Getting a successful charge at a FLO station. Photo: Electric Autonomy


Elizabeth is a late-60s, loft-dwelling Calgarian, who grew up in Quebec and Ontario before moving to Alberta. Living in the downtown core and an avid walker, she “rarely” uses a car.

Elizabeth currently owns a combustion vehicle, bought two years ago. She has never driven in an EV before and said prior to her test drive that its “not very likely” that she will buy one in the next five years.

Once behind the wheel though Elizabeth quickly embraced the EV driving experience. She particularly enjoys regenerative braking and the quiet cabin along with the smoothness of the ride.

“I’m converted,” she says. “My only electric experience prior to this was a golf cart. This is not like that at all. One hundred per cent I would go out and buy an EV. No questions asked.”

For Elizabeth, the biggest stumbling blocks with buying an EV are the cost of the vehicle and the cost of getting at-home charging infrastructure, which she says, in her building, would be a $15,000 undertaking.

Until EV and related costs come down Elizabeth says she won’t be able to make the transition, as well she wants the public charging networks to mature incase, as a condo dweller, she is never able to secure at-home charging.

So, if the industry wants her as a customer, Elizabeth has a non-negotiable condition: “Something has to be done across the country when it comes to charging. Every legislator in this country needs to put in legislation for chargers in condos. We need to re-educate developers.”


Mark is a 30-year-old new graduate who recently moved into a west-end apartment in Toronto. Though he’s now busy exploring his new neighbourhood on the weekends, when Mark gets in the car he likes to head way north of the city for escapes.

Mark currently drives a combustion vehicle (a stick shift, no less) and doesn’t have any intention of buying an EV. To be more precise, Mark has concerns that EVs may be worse for the environment than combustion vehicles.

“Look at the mining,” he says. “What happens to the battery after. I’ve heard that it’s actually worse, environmentally, than gas.”

Mark says he found this claim “on a podcast,” but hasn’t done any research into the topic himself. (A 2022 study from MIT found battery vehicles are more carbon intense than combustion vehicles to make, but more than make up for it over their lifetime, making them more environmentally friendly overall than gas cars.)

He was interested to hear that Polestar offers supply chain transparency in annual disclosures about where the company sources their battery minerals.
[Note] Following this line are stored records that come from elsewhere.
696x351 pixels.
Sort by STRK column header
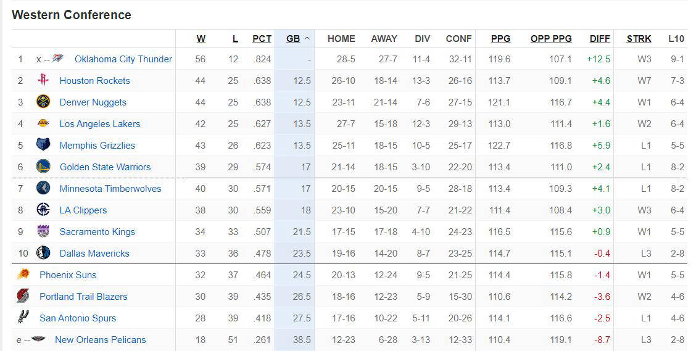639,39
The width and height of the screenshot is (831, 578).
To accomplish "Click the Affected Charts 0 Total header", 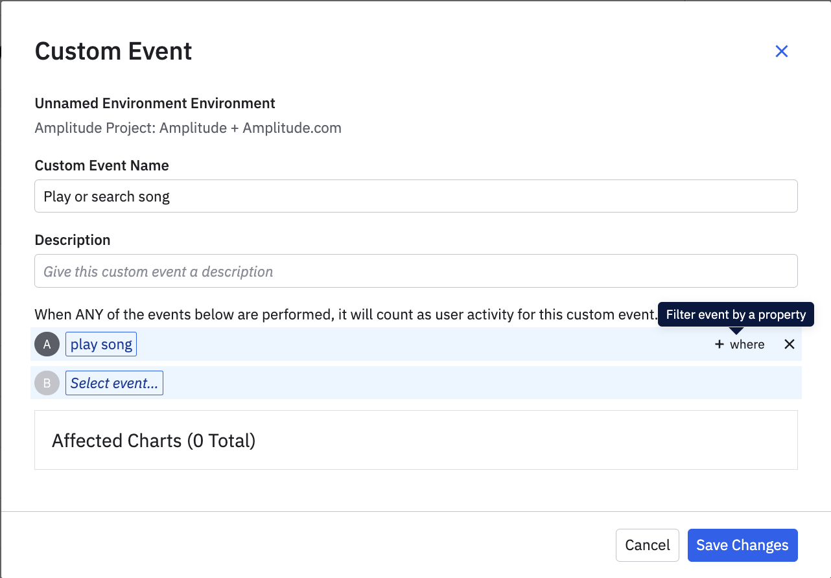I will point(154,440).
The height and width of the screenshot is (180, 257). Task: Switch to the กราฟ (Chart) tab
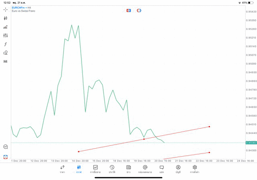coord(79,169)
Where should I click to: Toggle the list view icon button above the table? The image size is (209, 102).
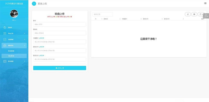(194, 14)
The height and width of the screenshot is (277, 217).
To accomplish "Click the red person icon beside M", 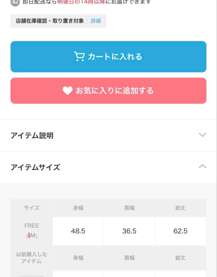I will click(29, 236).
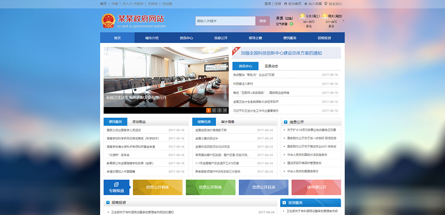Open the 城市介绍 navigation menu
The width and height of the screenshot is (445, 215).
151,38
Tesla, as well, provides similar supply chain accountability.

Once driving Aurora, Mark agreed the experience was “good” and appreciated the smoothness of the vehicle on the road. He, like Remi, found the regenerative braking “weird,” but the acceleration was “awesome.”

But, in order for Mark to become an EV driver, he says, he would need total transparency from the OEM on how minerals are sourced, how the battery is made and what happens to it at the end of life.

That accountability is “really important” as a buyer, he says.

Mark’s concerns about the battery-making process remain and he says he is still unlikely to buy an EV even though he enjoyed the experience of driving one.